_What is expected_
Rewrite the records below with "sidebar" changed to "toolbar" wherever it appears, and leave everything else unchanged.

# # # #

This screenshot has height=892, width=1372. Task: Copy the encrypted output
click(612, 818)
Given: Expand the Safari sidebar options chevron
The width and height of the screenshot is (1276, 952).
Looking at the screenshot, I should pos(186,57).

# # # #

_Right answer_
This screenshot has height=892, width=1372. Task: Copy the encrypted output
click(612, 818)
Given: Expand the Safari toolbar options chevron
The width and height of the screenshot is (1276, 952).
Looking at the screenshot, I should pos(186,57).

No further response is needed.